▶ Reading passage
MRAM technology is the latest in the field of computer memory. There are basically two types of computer memory – volatile and non-volatile. Volatile computer memory needs a continuous power supply to keep stored data, while non-volatile computer memory can keep stored data permanently without needing a continuous power supply. Most modern computers use volatile memory in the form of conventional RAM {random access memory} computer chips which use electrical charges to store memory bits (Tech-faq.com) and of course fully rely on the constant power supply; as a consequence of this, in the event of power being turned off, data is lost unless it was previously copied to the computer’s hard drive (Genuth et al.). This is because RAM capacitors leak their electrical charge (Tech-faq.com). ROM {read only memory} is a type of computer memory that is non-volatile because it conserves data that does not need regular rewriting; hence even if power is switched off, the data is retained. A modern version of ROM is Flash which, while retaining its feature of non-volatility, has the advantage over traditional ROM in that it is easily rewritable, thereby making it ideal for hard drives, thumb drives, and MP3 players. Flash however has 2 problems: it has a short lifespan and it has a significantly lesser write speed as compared to RAM. While MRAM technology is officially classified as a brand new kind of non-volatile computer memory, its uniqueness lies in its capability to have all the benefits of a normal non-volatile memory like ROM and Flash in addition to the speed of the faster volatile memory (Genuth et al.). The speed of MRAM is nearly 600% faster than conventional RAM. Furthermore, the various functions of MRAM technology are densely packed onto 1 chip that has the additional advantage of reduced product size and an impressive ultra cost-efficient memory solution (Borin).

▶ Available data

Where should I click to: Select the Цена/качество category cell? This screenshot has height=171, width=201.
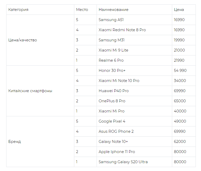pyautogui.click(x=40, y=40)
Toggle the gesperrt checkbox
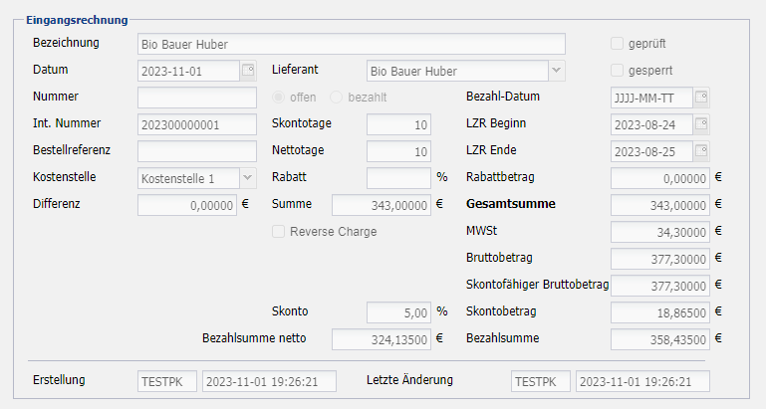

▶ Exercise brief
Summarize the passage on MRAM technology above in two sentences.

▶ Reply
Computer memory is either volatile, like conventional RAM, which loses its data when power is turned off unless it was copied to the hard drive, or non-volatile, like ROM and its easily rewritable modern version Flash, which keep data without power, though Flash has a short lifespan and a much slower write speed than RAM. MRAM is a new kind of non-volatile memory that offers the benefits of ROM and Flash along with the speed of volatile memory, running nearly 600% faster than conventional RAM, and its functions are packed onto one chip for reduced product size and a cost-efficient memory solution.